▶ [WORK REQUEST]: If a line of the records contains the word "computer", list it.

▶ [SOURCE DATA]:
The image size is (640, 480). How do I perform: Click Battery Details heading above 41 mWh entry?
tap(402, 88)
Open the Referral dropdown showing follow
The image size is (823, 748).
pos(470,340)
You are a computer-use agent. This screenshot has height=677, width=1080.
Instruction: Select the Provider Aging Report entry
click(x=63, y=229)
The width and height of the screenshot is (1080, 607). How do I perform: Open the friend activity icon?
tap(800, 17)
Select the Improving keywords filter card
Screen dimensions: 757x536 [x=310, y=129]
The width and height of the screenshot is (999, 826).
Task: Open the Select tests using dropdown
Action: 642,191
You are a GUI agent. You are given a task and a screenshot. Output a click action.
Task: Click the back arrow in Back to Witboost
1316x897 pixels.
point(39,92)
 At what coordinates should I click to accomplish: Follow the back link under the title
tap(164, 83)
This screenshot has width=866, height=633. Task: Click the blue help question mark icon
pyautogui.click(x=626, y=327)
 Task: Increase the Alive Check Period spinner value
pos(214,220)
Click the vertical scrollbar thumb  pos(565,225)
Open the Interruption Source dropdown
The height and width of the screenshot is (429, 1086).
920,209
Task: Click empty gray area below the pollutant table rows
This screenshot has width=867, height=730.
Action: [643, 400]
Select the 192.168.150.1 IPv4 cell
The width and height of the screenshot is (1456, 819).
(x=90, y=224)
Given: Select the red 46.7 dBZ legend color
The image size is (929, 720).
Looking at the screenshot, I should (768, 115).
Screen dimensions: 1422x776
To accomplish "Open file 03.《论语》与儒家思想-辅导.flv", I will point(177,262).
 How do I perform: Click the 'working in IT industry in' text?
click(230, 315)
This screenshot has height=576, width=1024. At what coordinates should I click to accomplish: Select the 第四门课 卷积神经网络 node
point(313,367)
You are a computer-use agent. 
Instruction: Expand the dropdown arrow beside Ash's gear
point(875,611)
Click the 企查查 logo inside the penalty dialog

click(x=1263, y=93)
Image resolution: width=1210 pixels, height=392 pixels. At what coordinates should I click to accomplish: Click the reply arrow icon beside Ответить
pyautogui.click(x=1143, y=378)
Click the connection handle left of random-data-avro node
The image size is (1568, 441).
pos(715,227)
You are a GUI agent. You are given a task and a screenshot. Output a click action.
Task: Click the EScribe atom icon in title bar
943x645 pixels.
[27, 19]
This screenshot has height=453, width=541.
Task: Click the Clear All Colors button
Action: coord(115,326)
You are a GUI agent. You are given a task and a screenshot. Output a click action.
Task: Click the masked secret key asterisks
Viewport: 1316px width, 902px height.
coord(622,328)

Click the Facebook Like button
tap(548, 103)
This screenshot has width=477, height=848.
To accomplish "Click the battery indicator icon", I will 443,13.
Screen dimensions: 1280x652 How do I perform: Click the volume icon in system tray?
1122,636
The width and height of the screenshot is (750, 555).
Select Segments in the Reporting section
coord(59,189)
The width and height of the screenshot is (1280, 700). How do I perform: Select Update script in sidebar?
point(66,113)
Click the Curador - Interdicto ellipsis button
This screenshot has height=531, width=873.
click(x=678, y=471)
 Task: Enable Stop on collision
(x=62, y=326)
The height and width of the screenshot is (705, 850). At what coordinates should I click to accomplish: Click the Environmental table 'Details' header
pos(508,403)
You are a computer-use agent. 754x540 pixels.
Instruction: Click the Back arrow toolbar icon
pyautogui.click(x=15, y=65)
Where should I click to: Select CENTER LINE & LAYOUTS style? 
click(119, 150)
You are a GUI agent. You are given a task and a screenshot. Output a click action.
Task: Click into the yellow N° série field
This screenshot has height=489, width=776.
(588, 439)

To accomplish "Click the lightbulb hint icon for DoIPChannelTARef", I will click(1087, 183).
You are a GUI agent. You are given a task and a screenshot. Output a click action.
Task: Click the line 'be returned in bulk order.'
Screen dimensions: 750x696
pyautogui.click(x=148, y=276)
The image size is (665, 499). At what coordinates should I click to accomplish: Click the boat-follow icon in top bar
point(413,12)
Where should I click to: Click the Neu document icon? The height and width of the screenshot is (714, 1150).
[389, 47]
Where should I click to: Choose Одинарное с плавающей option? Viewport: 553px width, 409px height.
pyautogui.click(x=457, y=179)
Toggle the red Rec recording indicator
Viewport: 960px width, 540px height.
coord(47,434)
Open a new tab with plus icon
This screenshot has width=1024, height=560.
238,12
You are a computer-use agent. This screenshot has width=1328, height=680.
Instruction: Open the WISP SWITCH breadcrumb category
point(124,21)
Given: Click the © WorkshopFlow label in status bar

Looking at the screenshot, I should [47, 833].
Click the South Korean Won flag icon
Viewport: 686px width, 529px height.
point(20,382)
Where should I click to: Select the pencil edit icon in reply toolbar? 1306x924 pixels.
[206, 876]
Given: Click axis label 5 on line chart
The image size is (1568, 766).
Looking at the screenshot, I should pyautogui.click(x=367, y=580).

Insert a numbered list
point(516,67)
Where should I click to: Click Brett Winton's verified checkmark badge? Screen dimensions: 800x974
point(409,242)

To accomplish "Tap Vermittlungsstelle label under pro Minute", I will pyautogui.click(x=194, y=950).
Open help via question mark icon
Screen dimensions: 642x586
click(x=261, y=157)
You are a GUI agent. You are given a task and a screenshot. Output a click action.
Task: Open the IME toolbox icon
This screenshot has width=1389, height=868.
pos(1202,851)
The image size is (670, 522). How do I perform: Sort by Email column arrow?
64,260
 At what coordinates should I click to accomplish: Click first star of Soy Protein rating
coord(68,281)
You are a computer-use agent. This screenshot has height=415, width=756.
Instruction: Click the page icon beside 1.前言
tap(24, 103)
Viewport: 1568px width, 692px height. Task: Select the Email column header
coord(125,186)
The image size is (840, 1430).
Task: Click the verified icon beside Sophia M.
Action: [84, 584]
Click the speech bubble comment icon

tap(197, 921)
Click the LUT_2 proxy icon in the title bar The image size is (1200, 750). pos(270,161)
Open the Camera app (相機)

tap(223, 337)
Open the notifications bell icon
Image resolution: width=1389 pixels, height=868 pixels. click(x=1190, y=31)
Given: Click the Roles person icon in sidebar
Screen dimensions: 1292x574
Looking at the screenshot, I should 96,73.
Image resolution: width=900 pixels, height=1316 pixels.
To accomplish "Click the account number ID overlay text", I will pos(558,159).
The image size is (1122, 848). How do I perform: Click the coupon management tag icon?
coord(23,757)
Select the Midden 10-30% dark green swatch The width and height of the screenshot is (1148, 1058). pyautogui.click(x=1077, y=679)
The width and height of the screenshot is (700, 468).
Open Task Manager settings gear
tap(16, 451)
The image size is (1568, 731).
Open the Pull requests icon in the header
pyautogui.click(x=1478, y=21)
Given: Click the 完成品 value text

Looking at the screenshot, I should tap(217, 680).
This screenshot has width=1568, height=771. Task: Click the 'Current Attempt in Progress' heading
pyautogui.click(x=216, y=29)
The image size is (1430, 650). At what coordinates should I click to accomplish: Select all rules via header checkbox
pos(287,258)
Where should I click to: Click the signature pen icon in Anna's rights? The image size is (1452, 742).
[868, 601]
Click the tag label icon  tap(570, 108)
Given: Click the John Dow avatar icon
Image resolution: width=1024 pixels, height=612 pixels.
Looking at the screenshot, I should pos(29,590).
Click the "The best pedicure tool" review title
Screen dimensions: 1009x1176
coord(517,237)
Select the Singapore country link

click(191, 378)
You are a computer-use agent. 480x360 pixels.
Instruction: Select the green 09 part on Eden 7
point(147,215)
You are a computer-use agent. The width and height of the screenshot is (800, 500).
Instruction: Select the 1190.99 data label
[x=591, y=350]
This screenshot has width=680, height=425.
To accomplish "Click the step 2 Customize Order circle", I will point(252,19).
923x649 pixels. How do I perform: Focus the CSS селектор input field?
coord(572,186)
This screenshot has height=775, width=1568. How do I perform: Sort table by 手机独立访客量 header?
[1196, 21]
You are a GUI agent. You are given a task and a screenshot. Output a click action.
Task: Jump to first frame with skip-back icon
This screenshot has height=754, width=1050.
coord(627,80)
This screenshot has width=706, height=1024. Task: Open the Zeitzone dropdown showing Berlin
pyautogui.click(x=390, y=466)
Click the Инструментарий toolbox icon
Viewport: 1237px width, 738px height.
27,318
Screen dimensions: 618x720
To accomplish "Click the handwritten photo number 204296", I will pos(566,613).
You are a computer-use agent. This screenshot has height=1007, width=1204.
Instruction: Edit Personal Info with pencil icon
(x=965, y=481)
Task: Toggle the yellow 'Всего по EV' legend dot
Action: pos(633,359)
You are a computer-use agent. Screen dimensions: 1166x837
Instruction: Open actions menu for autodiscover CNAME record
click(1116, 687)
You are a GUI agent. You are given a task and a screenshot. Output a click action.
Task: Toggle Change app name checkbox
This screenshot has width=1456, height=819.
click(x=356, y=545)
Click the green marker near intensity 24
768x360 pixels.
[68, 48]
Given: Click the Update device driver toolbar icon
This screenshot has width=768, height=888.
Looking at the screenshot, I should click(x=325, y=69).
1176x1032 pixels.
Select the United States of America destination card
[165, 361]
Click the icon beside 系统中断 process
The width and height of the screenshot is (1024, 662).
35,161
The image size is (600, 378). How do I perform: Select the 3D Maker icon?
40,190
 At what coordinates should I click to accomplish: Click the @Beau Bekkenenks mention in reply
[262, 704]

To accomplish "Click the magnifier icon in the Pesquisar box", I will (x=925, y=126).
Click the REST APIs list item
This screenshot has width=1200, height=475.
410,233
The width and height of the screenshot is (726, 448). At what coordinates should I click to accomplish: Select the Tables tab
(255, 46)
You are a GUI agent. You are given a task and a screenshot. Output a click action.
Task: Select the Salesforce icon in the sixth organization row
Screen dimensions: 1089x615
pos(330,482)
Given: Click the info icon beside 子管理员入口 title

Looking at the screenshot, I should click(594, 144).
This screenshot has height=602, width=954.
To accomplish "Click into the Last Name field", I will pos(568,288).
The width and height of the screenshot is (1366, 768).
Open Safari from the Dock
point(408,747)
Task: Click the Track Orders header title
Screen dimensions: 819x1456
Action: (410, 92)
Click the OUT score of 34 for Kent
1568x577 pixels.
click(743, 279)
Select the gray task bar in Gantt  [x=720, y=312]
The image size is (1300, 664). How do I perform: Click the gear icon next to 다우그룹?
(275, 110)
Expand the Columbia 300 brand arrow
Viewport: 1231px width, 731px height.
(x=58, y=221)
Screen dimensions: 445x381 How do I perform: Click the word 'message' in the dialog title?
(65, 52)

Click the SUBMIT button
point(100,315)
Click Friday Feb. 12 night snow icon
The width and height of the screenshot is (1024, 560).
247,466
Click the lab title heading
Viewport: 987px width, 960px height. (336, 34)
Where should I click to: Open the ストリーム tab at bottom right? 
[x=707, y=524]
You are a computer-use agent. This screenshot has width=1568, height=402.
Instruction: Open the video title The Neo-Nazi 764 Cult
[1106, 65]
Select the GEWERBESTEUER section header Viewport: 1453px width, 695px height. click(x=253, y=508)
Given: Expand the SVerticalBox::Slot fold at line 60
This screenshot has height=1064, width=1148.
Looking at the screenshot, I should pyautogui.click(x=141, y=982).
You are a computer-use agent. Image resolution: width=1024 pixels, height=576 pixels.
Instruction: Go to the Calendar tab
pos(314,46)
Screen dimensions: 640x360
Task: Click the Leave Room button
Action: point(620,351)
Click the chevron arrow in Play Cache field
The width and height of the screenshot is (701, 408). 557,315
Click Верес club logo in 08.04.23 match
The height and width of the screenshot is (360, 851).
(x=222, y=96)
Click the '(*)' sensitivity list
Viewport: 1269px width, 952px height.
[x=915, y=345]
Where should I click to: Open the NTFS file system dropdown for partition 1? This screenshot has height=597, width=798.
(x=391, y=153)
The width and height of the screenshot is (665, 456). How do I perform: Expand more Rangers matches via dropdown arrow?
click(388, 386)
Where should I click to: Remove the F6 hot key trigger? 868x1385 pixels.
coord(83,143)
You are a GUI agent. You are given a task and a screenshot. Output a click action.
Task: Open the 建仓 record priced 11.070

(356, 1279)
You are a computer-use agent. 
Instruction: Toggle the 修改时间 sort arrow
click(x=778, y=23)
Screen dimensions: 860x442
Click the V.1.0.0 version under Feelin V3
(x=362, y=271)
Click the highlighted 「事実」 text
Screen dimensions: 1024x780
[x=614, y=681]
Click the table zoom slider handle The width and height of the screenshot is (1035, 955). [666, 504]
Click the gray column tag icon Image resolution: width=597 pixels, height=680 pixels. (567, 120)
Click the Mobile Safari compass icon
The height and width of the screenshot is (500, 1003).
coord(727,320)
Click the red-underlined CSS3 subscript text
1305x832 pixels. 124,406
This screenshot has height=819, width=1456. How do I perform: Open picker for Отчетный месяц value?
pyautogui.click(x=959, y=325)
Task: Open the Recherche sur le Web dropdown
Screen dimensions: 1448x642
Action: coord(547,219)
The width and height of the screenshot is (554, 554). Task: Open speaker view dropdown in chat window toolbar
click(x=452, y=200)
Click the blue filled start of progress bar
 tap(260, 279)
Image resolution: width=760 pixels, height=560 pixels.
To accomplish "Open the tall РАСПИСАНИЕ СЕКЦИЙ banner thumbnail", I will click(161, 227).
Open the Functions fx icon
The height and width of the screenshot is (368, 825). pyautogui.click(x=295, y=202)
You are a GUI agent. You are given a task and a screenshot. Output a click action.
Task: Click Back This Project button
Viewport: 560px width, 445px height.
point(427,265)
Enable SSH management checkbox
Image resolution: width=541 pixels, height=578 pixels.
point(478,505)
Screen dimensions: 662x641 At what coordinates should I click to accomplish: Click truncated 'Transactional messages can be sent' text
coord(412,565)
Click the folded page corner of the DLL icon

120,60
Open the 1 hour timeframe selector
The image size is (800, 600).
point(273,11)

▶ [TASK OUTPUT]:
You are a computer-use agent. This screenshot has height=677, width=1080.
You are a computer-use agent. 
You are a computer-use agent. 754x540 pixels.
You are a computer-use agent. This screenshot has width=1328, height=680.
You are a computer-use agent. This screenshot has height=415, width=756.
You are a computer-use agent. 480x360 pixels.
You are a computer-use agent. The width and height of the screenshot is (800, 500).
You are a computer-use agent. This screenshot has height=1007, width=1204.
You are a computer-use agent. Screen dimensions: 1166x837
You are a computer-use agent. This screenshot has width=1568, height=402.
You are a computer-use agent. Image resolution: width=1024 pixels, height=576 pixels.
You are a computer-use agent. 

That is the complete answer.